* GOAL OF THE EXERCISE
Return every line in the entries below where the word "will" shows up.
### SUPPLIED DATA
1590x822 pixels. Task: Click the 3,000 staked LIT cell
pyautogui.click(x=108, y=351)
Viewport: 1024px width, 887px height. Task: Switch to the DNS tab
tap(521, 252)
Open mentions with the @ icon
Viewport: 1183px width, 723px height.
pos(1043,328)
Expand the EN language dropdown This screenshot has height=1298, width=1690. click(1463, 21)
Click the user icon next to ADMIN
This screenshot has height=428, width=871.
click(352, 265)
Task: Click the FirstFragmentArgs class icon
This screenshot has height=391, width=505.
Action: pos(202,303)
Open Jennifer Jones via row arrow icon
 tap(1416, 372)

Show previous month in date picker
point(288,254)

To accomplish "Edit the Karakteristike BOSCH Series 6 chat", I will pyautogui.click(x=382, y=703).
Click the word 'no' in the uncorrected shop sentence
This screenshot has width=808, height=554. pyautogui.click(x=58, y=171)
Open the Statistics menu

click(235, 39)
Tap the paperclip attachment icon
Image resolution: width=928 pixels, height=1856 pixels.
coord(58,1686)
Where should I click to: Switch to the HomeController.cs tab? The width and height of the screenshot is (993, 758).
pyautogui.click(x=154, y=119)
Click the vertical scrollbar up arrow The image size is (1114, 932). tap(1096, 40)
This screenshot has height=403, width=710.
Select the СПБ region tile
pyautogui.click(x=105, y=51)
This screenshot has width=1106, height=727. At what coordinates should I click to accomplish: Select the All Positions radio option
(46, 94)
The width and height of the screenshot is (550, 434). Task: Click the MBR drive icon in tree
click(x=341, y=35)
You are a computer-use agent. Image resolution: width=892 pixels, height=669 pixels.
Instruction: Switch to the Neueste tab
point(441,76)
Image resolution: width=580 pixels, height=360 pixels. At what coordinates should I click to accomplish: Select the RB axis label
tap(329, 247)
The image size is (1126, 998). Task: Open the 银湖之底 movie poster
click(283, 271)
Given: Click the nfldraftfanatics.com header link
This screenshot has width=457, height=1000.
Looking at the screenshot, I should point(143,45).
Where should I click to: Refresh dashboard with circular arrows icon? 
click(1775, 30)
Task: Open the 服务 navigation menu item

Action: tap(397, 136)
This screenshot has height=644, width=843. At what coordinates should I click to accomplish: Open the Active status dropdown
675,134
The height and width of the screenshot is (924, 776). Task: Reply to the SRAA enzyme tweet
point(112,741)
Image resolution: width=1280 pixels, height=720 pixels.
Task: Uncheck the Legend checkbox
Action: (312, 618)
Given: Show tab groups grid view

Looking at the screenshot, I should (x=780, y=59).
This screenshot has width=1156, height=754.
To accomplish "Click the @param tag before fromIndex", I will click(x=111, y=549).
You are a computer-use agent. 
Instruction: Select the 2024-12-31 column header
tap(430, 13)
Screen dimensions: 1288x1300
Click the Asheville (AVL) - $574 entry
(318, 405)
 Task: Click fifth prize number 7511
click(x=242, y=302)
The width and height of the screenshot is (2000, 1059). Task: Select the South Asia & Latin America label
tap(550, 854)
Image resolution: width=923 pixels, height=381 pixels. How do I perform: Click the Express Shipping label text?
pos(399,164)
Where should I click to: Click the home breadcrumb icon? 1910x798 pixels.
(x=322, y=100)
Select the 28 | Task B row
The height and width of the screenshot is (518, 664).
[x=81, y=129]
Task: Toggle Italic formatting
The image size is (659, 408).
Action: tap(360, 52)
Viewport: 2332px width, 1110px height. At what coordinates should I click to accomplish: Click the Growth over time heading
######
* EXPECTED OUTPUT
To accomplish "Edit the Karakteristike BOSCH Series 6 chat", I will pyautogui.click(x=382, y=703).
To accomplish "Click the @param tag before fromIndex", I will click(x=111, y=549).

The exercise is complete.